The Cappella della Madonna di Vitaleta on the road from Pienza to San Quirico d'Orcia

In 2001 I came to live in Italy. I had some fun, wrote a journal and this is the blog of my story...

"Tuscany is a state of grace. The countryside is so lovingly designed that the eye sweeps the mountains and valleys without stumbling over a single stone. The lilt of the rolling green hills, the upsurging cypresses, the terraces sculptured by generations that have handled the rocks with skillful tenderness, the fields geometrically juxtaposed as though drawn by a draughtsman for beauty as well as productivity; the battlements of castles on the hills, their tall towers standing grey-blue and golden tan among the forest of trees, the air of such clarity that every sod of earth stands out in such dazzling detail. The fields ripening with barley and oats, beans and beets. The grape-heavy vines espaliered between the horizontal branches of silver-green olive trees, composing orchards of webbed design, rich in intimation of wine, olive oil and lacy-leaf poetry. Tuscany untied the knots in a man's intestines, wiped out the ills of the world. Italy is the garden of Europe, Tuscany is the garden of Italy, Florence is the flower of Tuscany." Irving Stone from my favourite book " The Agony and the Ecstacy" A fictional biography of Michelangelo



28. Lake Garda, Verona and Venice

April 25th is a national holiday here in Italy, it's to commemorate the day when the Allied troops finally liberated Italy in the Second World War. This year it falls on a Thursday, which is perfect as we are introduced to a very special new Italian word 'ponte' which basically means 'bridge', or a very nice 4-day weekend! So we're venturing outside of Tuscany and have booked 2 nights in the most romantic city in the world, Venice. I've been there once, with a friend in 1990, but this is going to be Annette's first time, so it's quite exciting.

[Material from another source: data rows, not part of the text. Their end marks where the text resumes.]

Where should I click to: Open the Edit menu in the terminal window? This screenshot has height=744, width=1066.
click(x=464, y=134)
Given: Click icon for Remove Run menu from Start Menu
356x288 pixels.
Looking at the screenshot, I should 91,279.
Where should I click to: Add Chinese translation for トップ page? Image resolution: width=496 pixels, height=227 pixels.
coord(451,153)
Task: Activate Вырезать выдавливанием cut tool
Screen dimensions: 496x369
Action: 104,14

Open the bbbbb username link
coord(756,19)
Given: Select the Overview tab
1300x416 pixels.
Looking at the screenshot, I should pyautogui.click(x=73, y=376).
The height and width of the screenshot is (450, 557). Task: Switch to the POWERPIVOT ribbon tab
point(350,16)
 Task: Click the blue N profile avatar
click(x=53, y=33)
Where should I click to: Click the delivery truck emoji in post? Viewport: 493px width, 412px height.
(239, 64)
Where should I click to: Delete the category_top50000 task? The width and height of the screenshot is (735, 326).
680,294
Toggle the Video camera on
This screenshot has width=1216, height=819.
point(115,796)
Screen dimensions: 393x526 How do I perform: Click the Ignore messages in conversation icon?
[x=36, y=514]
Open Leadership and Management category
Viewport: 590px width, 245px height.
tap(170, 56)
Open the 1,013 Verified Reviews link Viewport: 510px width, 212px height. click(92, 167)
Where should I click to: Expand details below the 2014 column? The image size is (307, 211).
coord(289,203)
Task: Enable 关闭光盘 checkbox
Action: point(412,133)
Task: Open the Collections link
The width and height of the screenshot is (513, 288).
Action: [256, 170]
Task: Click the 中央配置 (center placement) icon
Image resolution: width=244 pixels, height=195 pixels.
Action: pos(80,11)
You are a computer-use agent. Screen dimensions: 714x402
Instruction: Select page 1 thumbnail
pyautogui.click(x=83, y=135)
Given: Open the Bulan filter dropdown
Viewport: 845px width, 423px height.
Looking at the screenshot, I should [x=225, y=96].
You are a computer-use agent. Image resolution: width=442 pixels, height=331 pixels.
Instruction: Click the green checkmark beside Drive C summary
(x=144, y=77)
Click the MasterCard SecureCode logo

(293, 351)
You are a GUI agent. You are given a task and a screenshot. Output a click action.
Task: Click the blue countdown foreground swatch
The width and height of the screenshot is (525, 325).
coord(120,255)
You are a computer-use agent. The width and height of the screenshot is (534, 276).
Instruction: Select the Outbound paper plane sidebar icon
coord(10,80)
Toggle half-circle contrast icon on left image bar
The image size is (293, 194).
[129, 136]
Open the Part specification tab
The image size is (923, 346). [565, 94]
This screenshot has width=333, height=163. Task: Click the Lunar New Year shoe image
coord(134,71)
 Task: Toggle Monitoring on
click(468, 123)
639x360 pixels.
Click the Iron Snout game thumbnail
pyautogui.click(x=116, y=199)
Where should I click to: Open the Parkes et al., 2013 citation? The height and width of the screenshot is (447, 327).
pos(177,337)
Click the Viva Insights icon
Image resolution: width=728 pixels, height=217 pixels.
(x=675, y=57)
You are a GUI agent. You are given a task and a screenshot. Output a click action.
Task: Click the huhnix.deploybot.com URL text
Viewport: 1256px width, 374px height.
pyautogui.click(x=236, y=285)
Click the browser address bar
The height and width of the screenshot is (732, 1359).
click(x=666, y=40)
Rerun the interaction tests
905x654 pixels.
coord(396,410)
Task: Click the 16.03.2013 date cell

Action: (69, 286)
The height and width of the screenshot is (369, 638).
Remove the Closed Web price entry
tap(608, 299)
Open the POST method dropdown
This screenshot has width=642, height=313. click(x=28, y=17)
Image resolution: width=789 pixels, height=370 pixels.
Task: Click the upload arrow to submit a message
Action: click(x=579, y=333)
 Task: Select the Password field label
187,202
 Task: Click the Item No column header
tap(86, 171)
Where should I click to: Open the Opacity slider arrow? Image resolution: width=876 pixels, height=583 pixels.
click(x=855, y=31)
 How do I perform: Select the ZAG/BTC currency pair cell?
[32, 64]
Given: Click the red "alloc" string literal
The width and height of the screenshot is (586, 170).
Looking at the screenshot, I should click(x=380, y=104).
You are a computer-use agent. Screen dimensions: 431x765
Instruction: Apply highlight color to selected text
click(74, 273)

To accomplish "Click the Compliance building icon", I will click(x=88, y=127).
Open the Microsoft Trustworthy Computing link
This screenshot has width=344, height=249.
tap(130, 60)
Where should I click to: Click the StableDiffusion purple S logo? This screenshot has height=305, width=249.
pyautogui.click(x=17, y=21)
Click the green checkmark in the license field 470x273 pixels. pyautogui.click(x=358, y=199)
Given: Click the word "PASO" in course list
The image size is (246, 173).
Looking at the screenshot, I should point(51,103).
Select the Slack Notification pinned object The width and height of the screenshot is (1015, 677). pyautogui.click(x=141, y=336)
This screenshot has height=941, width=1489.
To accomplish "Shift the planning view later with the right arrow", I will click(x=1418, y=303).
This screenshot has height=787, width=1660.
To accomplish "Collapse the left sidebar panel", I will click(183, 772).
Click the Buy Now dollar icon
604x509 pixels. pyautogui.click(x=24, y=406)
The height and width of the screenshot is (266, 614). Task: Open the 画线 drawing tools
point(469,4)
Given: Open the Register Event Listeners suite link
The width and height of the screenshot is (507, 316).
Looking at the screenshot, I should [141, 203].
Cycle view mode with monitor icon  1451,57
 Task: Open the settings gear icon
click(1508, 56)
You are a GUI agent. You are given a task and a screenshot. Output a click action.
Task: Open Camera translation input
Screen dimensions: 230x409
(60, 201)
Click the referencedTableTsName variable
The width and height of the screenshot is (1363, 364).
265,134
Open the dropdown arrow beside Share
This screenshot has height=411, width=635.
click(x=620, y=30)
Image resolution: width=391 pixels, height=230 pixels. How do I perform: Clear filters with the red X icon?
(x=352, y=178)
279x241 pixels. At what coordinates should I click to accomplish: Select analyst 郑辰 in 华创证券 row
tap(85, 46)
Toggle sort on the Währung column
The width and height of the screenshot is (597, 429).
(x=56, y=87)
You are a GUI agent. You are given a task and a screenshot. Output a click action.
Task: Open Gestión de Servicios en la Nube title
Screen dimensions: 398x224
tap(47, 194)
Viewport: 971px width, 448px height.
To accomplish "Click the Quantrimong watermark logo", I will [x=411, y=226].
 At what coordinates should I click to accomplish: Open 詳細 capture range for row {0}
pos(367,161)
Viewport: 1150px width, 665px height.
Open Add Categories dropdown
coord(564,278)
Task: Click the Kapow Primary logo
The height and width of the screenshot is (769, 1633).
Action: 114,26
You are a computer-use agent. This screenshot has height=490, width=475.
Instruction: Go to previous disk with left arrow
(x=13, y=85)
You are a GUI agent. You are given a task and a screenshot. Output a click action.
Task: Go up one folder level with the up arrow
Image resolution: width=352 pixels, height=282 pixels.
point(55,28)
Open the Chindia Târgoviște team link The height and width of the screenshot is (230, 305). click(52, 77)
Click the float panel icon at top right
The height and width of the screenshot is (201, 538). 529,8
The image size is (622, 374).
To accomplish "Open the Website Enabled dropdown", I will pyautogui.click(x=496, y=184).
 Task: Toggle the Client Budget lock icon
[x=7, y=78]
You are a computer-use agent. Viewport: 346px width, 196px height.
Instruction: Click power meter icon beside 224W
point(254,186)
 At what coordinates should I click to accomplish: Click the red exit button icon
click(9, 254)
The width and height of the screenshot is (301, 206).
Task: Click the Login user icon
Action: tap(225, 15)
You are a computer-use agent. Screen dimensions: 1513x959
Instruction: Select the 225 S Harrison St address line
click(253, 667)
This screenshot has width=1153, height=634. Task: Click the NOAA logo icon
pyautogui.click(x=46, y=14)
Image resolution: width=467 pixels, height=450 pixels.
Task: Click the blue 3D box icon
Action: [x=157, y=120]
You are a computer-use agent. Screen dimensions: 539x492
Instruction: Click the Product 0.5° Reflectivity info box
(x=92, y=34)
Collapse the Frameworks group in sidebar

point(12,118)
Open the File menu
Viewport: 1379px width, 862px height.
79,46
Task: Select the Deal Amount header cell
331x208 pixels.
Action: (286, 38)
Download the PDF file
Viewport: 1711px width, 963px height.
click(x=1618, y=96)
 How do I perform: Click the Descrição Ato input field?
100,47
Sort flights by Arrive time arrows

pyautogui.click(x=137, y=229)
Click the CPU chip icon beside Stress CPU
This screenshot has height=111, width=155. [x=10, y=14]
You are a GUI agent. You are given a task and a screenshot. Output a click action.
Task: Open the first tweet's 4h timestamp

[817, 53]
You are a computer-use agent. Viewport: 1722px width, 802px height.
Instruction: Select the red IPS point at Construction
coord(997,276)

The plan is to drive up and stay in Verona, a city we've both never been to before, on the Thursday night, then head to Venice, staying on the Friday and Saturday night and finally returning home Sunday evening.

LakeGarda

Thursday 25th

 The trusty Nissan Sunny is packed up and we set off at a very civilized 10.00 am, taking the A-1 Motorway north towards Bologna. The road is completely clear as everyone else seems to be heading south? We drive through the very flat, but wealthy region of Emilia Romagna and on to the Veneto. The area around Verona is fairly flat too, but we can see the faint outline of mountains, so we keep on driving north, through the more hilly areas of Soave, Valpolicella and Bardolino. (Just can't seem to get away from wine in Italy!) until we reach Lake Garda...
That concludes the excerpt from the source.